Destinos turísticos testigos de hitos históricos en medio del paisaje urbano. Un itinerario por la tradición industrial y portuaria de Berazategui, Quilmes y Avellaneda, a través de senderos naturales y museos que preservan el legado de la comunidad.
DÍA 1 | TRADICIÓN INDUSTRIAL Y EL CAMPEÓN DEL GOLF
Con salida desde el Aeropuerto Internacional Ministro Pistarini (Ezeiza), el recorrido comienza en Berazategui con una visita al Museo Municipal del Vidrio, conocido también como “Muvi”, un espacio que rinde homenaje a la historia de la industria vidriera local.
El sitio ofrece una visita histórica por las Cristalerías Rigolleau y sus trabajadores, en su mayoría inmigrantes, y destaca figuras como Félix Berdyszak -artesano polaco especializado en el tallado en vidrio- y Lucrecia Moyano, reconocida artista que dirigió la Sección Artística de la empresa. Además, alberga una valiosa colección de arte en vidrio contemporáneo con obras de creadores locales e internacionales.
Luego del almuerzo, la jornada continúa con una visita al Museo Municipal del Golf "Roberto De Vicenzo". Destacado golfista berazateguense, De Vicenzo fue reconocido a nivel mundial por su talento, humildad y legado deportivo, que lo convirtieron en una de las grandes figuras del golf argentino y embajador del deporte nacional.
La tarde invita a la desconexión en la Reserva Provincial Parque Pereyra Iraola, extenso pulmón verde ideal para observar la flora y fauna local. La noche transcurre en Quilmes, con pernocte.
La distancia total recorrida entre el Aeropuerto Internacional Ministro Pistarini, Berazategui y Quilmes es de 62 kilómetros aproximadamente.
DÍA 2 | CERVECERA HISTÓRICA
El segundo día de viaje propone conocer la historia de Quilmes, en un recorrido circuito de 2,5 kilómetros.
Por la mañana, el Paseo de las Invasiones Inglesas y la Manzana Histórica invitan a repasar los orígenes de la ciudad y su defensa. Comienza en el “Cantón Independencia”, donde se evocan los hechos vinculados a las invasiones inglesas de 1806 y 1807 y continúa por la “Punta de Quilmes”, sitio del desembarco inglés en las costas de Bernal. Luego sigue hacia la Casa de Santa Coloma, la más antigua del pago y Monumento Histórico Nacional, que sirvió de refugio a las tropas durante aquella campaña. Para finalizar, el Museo Histórico Regional Almirante Brown, donde se preservan objetos, documentos y piezas que reflejan la historia del municipio.
════════════════════
QUÉ HACER:
Transcribe sin cambios el fragmento del itinerario turístico que va desde "La tarde invita" hasta "de 2,5 kilómetros.", ambos incluidos. Los registros no hacen falta.

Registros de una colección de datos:
════════════════════
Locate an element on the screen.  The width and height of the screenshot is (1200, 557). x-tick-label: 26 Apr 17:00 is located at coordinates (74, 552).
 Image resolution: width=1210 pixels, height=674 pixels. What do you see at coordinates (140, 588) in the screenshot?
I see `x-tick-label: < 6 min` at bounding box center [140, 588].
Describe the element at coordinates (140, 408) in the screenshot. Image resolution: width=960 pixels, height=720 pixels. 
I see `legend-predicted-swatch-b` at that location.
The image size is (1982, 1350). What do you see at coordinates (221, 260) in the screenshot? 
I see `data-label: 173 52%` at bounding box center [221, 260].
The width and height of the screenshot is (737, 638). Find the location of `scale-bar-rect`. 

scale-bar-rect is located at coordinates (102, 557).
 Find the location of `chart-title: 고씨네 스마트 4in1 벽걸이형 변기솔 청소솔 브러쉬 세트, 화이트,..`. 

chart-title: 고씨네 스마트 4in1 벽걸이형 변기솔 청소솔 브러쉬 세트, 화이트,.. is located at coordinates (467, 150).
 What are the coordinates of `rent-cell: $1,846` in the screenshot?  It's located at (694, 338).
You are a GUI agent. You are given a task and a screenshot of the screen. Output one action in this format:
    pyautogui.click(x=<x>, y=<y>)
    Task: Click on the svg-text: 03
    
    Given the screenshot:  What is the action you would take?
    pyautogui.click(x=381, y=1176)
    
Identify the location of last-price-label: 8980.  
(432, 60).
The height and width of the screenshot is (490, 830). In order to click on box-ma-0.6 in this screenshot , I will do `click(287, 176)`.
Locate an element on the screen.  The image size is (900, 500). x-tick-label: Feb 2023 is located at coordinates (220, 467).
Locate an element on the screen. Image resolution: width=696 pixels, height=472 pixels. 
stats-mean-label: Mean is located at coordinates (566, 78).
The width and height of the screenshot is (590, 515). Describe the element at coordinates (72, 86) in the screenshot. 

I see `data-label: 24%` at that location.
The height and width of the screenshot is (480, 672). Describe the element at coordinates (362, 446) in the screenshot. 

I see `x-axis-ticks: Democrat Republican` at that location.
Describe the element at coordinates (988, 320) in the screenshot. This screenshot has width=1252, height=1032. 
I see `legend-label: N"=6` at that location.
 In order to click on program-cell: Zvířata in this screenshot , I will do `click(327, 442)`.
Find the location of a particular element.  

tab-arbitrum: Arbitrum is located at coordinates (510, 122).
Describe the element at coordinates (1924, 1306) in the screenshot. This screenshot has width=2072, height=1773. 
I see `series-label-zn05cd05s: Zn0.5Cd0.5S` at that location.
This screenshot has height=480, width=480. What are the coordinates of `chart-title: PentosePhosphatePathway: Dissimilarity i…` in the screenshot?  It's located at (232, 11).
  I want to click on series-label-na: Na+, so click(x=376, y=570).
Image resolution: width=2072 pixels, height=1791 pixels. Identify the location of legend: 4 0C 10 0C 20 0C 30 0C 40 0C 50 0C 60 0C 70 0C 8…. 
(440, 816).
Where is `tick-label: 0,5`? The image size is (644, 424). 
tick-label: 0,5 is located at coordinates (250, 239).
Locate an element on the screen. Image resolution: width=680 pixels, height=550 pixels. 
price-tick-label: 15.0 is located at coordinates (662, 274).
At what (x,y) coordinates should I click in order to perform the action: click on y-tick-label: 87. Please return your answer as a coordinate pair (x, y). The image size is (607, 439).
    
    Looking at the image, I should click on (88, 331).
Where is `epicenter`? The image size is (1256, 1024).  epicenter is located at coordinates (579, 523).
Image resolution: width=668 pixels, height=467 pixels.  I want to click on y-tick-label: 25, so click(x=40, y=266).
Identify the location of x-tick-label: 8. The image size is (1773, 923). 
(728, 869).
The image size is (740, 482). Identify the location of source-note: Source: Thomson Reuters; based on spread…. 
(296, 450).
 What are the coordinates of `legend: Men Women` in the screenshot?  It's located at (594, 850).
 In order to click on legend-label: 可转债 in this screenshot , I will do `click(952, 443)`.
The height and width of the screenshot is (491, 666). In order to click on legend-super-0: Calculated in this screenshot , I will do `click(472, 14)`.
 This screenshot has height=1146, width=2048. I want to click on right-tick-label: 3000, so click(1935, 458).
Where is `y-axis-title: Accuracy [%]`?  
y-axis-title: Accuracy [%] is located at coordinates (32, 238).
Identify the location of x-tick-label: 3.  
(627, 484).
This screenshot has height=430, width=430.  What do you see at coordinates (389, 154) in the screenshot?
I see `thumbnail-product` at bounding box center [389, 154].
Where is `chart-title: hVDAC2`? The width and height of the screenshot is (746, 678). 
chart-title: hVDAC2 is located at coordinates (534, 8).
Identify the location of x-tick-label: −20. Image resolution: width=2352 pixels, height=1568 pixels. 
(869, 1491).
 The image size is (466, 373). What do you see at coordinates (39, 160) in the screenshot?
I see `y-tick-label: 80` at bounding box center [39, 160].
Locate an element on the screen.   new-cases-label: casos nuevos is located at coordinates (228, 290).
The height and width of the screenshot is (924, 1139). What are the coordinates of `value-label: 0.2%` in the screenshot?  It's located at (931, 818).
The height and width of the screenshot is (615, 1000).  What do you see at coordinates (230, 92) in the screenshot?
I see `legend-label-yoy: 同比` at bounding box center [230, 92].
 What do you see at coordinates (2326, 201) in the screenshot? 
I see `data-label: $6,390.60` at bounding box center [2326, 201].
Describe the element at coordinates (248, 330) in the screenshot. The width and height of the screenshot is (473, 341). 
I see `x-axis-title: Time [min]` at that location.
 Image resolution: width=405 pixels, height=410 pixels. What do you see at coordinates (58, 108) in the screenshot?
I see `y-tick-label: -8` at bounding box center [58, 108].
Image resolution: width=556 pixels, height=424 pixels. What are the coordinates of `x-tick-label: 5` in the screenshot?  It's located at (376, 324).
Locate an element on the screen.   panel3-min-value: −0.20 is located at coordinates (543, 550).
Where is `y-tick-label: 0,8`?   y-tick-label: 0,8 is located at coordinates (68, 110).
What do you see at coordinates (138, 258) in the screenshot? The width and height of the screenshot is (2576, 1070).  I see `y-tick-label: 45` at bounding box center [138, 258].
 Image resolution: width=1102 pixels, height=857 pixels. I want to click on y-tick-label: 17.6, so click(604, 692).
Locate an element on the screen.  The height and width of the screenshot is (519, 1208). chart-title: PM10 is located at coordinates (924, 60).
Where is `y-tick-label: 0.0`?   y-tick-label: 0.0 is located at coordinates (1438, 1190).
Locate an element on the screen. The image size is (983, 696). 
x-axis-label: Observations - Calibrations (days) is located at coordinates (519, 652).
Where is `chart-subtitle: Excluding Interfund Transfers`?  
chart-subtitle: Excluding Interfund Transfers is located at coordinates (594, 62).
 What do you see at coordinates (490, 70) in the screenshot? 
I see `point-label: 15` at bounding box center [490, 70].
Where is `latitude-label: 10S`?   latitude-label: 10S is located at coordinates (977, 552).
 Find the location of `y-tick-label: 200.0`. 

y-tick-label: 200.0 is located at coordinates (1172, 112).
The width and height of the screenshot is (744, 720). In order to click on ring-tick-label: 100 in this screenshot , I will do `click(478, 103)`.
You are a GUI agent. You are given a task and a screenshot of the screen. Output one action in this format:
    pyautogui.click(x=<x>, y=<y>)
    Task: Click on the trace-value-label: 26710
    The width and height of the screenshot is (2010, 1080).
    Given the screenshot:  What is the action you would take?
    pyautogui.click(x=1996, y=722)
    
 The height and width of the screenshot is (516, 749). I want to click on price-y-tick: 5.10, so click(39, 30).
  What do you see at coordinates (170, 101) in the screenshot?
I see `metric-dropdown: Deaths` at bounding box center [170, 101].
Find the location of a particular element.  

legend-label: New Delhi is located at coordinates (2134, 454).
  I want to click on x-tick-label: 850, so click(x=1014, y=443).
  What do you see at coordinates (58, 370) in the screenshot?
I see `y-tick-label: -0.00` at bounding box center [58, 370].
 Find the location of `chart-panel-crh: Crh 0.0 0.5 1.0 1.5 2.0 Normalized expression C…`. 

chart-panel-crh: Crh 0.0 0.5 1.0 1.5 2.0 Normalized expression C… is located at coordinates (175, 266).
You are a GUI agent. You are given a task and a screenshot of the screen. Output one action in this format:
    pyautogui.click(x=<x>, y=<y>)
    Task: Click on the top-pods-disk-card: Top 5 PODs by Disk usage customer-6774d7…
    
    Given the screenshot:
════════════════════
RESPUESTA ESPERADA:
La tarde invita a la desconexión en la Reserva Provincial Parque Pereyra Iraola, extenso pulmón verde ideal para observar la flora y fauna local. La noche transcurre en Quilmes, con pernocte.
La distancia total recorrida entre el Aeropuerto Internacional Ministro Pistarini, Berazategui y Quilmes es de 62 kilómetros aproximadamente.
DÍA 2 | CERVECERA HISTÓRICA
El segundo día de viaje propone conocer la historia de Quilmes, en un recorrido circuito de 2,5 kilómetros.